Seperti dilansir dari Wolipop, pakar dermatologi menyarankan agar masyarakat tidak memencet jerawat secara langsung menggunakan tangan. Tindakan ini berisiko tinggi memicu luka, infeksi, noda hitam, hingga peradangan yang lebih parah, terutama pada jerawat yang masih meradang.
Infeksi pada area ini juga berpotensi memicu masalah kesehatan lain yang lebih luas. Meski kemungkinannya kecil, dampak infeksi tersebut dapat berkembang menjadi kondisi serius seperti meningitis hingga pneumonia.
"Ada kemungkinan infeksi wajah menjadi infeksi yang berdampak pada seluruh tubuh," kata dermatologist Dr. Alok Vij. MD seperti dilansir dari Cleveland Clinic.
Pada beberapa kasus yang sangat langka, infeksi di area wajah dapat mengakibatkan trombosis sinus kavernosa septik. Kondisi ini berupa pembekuan darah di sinus kavernosa yang bisa mengancam jiwa.
"Sejujurnya, kamu harus selalu menghindari memencet jerawat. Melakukannya dapat menyebabkan peradangan, hiperpigmentasi pasca-inflamasi, dan jaringan parut, hingga infeksi," saran Dr. Vij.
Langkah terbaik adalah membiarkan jerawat tersebut sembuh dengan sendirinya. Bagi yang ingin mengatasi jerawat di hidung secara aman, beberapa metode berikut dapat dicoba.
Langkah pertama adalah melakukan kompres hangat. Caranya dengan merendam kain lap dalam air hangat, lalu menempelkannya pada area jerawat selama 10 hingga 15 menit untuk menarik nanah ke permukaan.

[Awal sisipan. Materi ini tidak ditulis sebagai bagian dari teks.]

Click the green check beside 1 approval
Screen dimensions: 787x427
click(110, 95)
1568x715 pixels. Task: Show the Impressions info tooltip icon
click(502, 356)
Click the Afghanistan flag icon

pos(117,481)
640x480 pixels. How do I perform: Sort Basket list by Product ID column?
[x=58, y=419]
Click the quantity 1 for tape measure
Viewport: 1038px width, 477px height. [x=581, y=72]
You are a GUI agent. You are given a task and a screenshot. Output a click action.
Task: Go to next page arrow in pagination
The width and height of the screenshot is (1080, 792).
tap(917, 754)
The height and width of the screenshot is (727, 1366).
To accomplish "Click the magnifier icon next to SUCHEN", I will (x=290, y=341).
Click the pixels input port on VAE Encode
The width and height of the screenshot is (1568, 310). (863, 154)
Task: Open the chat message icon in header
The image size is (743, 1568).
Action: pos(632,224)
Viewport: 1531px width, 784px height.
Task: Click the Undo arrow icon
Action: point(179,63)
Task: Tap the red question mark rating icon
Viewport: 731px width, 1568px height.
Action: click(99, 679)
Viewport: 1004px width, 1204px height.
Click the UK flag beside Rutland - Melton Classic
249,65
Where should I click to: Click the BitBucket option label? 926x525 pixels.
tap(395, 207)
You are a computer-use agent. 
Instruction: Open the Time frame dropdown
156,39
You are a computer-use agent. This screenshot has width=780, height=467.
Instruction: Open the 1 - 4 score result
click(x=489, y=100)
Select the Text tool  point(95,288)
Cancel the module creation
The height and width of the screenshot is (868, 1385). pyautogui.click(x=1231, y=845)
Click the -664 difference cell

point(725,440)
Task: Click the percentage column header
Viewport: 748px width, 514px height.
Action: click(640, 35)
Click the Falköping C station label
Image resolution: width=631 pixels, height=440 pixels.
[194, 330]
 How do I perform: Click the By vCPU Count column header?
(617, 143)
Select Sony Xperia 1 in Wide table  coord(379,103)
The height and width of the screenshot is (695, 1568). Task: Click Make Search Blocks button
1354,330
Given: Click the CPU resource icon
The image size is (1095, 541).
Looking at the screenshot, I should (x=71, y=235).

Pilihan kedua adalah menggunakan plester jerawat. Stiker khusus ini dapat ditempelkan semalaman pada jerawat yang sudah terbuka untuk menyerap cairan yang keluar.
Langkah terakhir adalah melakukan konsultasi ke dokter kulit untuk mendapatkan penanganan cepat dan aman. Dokter spesialis biasanya akan memberikan rekomendasi berupa suntikan kortison atau antibiotik.